Несмотря на примерное равенство сил, Космомысл вроде бы находился в более выгодном положении, поскольку зажатая сгибом руки голова противника была чуть ниже уровня плеча, но намертво захваченное противником бедро не позволяло гнуть Уветича вниз, ибо тот норовил оторвать его ногу от земли и лишить опоры. А в любом поединке ничего нет важнее спасительного и дающего уверенность ощущения незыблемой тверди под босыми ступнями. Исполину оставалось только с нарастающей силой сдавливать шею соперника, дабы не позволить ему перевести руки под колено, увеличить рычаг и опрокинуть навзничь. Космомысл крепче стиснул пальцы в замке, сосредоточил всю волю на правой сжимающей руке и тем самым медленно перелил силу спины в предплечье, как переливают расплавленное железо из печи в каменную оправу. И так же, как металл, застыли до предела натянутые сухожилия, а мышца вздулась до размеров головы и окостенела – теперь Зимогору было не вырваться из захвата.
Однако следовало выдержать так неведомо сколько часов, пока не замедлится ток крови в шее соперника и не начнут опадать и деревенеть его сырые жилы. Запястьем левой руки Космомысл чувствовал мощное биение сердца Уветича и по нему определял время, ибо в глазах стояла алая темень и было не понять, день ли еще длится или наступила ночь. Скованная голова Зимогора не давала ему пошевелить даже плечом, но нижняя часть тела оставалась свободной, и потому он начал еще шире расставлять ноги, тем самым проседая вниз, и медленно подтягивал сцепленные руки под колено, истирая кожу словно мельничными жерновами.
И теперь начинался совершенно иной поединок: кто вперед достигнет своей цели, тот и одолеет. И нечего было надеяться на помощь богов, ибо они и в иные времена не помогали схваткам исполинов, а ныне и вовсе, погрузившись в сон, не зрели и не внимали единоборству, победа в котором стала бы жертвой не им, а хоть и бессмертной, да земной поленице.
Космомыслу казалось, что бой сердца Уветича замедляется, но это могло останавливаться время, пронизанное искристым сиянием воли, разросшейся до исполинских размеров и от переизбытка вырвавшейся наружу.
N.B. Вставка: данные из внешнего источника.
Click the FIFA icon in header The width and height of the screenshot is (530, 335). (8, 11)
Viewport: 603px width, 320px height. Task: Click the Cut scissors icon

Но в любом случае соперник притомился, ибо замок из его рук все чаще замирал на одном месте, хотя до коленного сгиба оставалось расстояние в два пальца. Ничуть не расслабляя руки на шее, Космомысл готовился обратить ногу в железный столб и только ждал мгновения, когда соперник соберется с силами, чтобы сделать последнее движение к уязвимому месту.
Ждал – и был готов, но Зимогор внезапно и судорожно напрягся, в один прием сдвинул руки, да не подломил колена! Вдруг захрипел и мелкая дрожь пробежала по его телу. Не ведая, что будет в следующий миг, Космомысл двинул плечо вниз, выворачивая податливую голову противника, и ощутил, как подрубились его ноги. Не сдержав обрушившейся тяжести, и не в силах разжать руки, исполин осел вместе с ним и только в этот час ощутил, что Уветич не дышит, а расслабленное тело, будто парус, утративший ветер, безвольно валится набок.